Towards the end of the 1950s, the Jules Otten Stadium acted as the backdrop for several remarkable demonstration matches. Real Madrid visited Ghent on 8 June 1957. La Gantoise was reinforced on that occasion with Rik Coppens (Beerschot) and André Pieters (Standard de Liège). The 24,000 spectators were given a lesson in the art of football by the team from Madrid: the score ended up 0-9. On 30 May 1959, the Brazilian football club Santos visited Ghent, with the eighteen year old Pélé. La Gantoise won, witnessed by 25,000 spectators in a sold-out Jules Otten Stadium, with a score of 2-1. Richard Orlans scored the first goal, Pelé evened the score and Leon Mokuna scored the winning goal to secure a victory for The Buffalos. Players to join La Gantoise for this occasion were Gaston Van der Elst (Eendracht Aalst) and the international players Paul Vandenbergh (Union) and Fernand Goyvaerts (Club Brugge). On 13 June 1960 Santos FC visited Ghent once again, beating La Gantoise—which was playing without reinforcements this time—with a score of 2-5.
DE KLEINE DOKVRIENDEN 1 June 1952 was the darkest day in the history of KAA Gent. On Whit Monday, 35 members of supporters’ club De Kleine Dokvrienden (Stapelplein) lost their lives in Gravelines in the North of France. They were on an outing as compensation from a touring car company to make up for a cancelled trip to Standard de Liège. Their bus missed the curve just before it was to cross a narrow bridge and plunged into the water. The mass funeral took place on 7 June. Accompanied by funerary music played by the police marching band, an impressive crowd of mourners made its way from the Bijloke district to the Westergem cemetery, where the victims were buried. There is still a memorial for the deceased Buffalos in Gravelines. You will also find a memorial plaque on the façade of the Onze Lieve Vrouw Bijstand parochial church on Afrikalaan.

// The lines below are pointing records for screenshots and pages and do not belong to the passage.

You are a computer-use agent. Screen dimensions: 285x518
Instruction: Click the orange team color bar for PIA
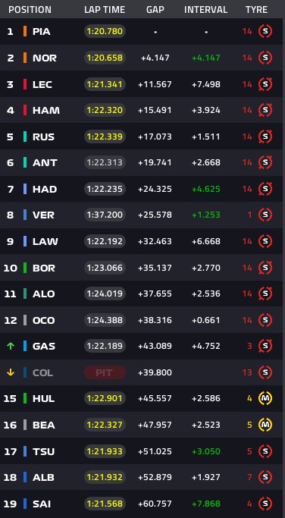pyautogui.click(x=25, y=31)
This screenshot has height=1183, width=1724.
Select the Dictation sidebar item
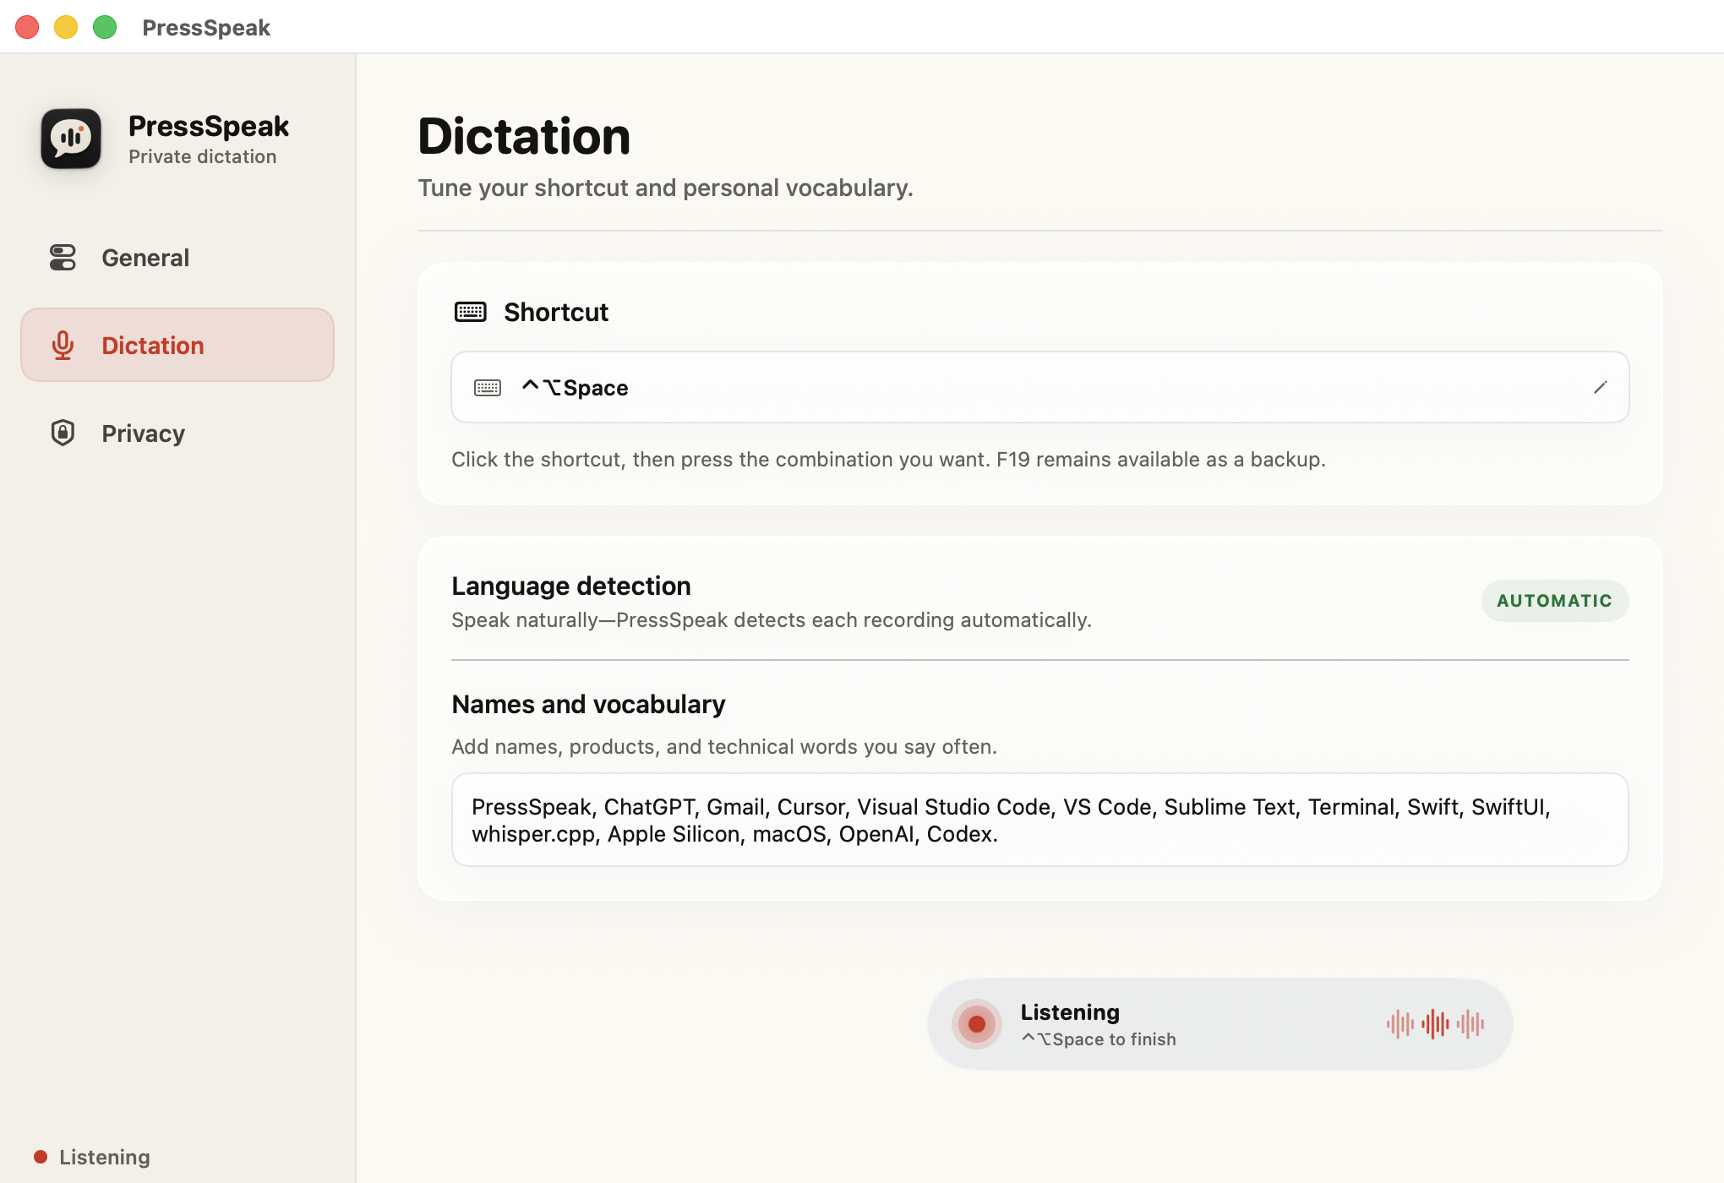177,345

One hundred years after its establishment, ARAG was finally awarded a first prize: the Belgian Cup. On 24 May 1964, La Gantoise played against KFC Diest on the Heysel Plateau in Brussels. In front of barely 5-6,000 spectators, Diest’s score stood 0-2 at the beginning of the second half. Eric Lambert—the six-time top goal scorer for Ghent in the 1960s—managed to equalise the score just before the whistle blew. When the game went into extra time, Albert Mayama and once again Eric Lambert brought the final score to 4-2. La Gantoise was the first Belgian team to participate in the European Cup Winners’ Cup (now known as the UEFA Cup). They were, however, immediately beaten by the English giants West Ham United (home 0-1; away 1-1).

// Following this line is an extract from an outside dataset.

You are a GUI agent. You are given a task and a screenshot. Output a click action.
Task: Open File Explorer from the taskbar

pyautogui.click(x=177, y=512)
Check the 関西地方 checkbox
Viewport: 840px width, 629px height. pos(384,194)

ARMAND SEGHERS Armand ‘Mance’ Seghers was KAA Gent’s goalkeeper from the 1949-1950 season until the 1965-1966 season. In those 17 seasons, he was keeper during 507 matches, of which he played 158 in succession. He also received 20 nominations to be selected for the national team between 1951 and 1960. Seghers took part in 11 international tournaments. In 2000, Armand Seghers was awarded the title Buffalo of the Century by the Ghent supporters’ affiliation.
ARA La Gantoise ended in twelfth place in 1964-1965; only three points away from being relegated to a lower division. The supporters started to become disgruntled, and the turnout didn’t reach 10,000 fans, even for top matches. In 1966-1967, relegation became a fact. Nevertheless, La Gantoise was able to make an immediate come-back. The 1969-1970 season proved to be one of its best seasons. ARA La Gantoise came in third and was therefore allowed to enter the European championships. However, the celebrations did not last long. The Buffalos did not stand a chance against Hamburg (7-1).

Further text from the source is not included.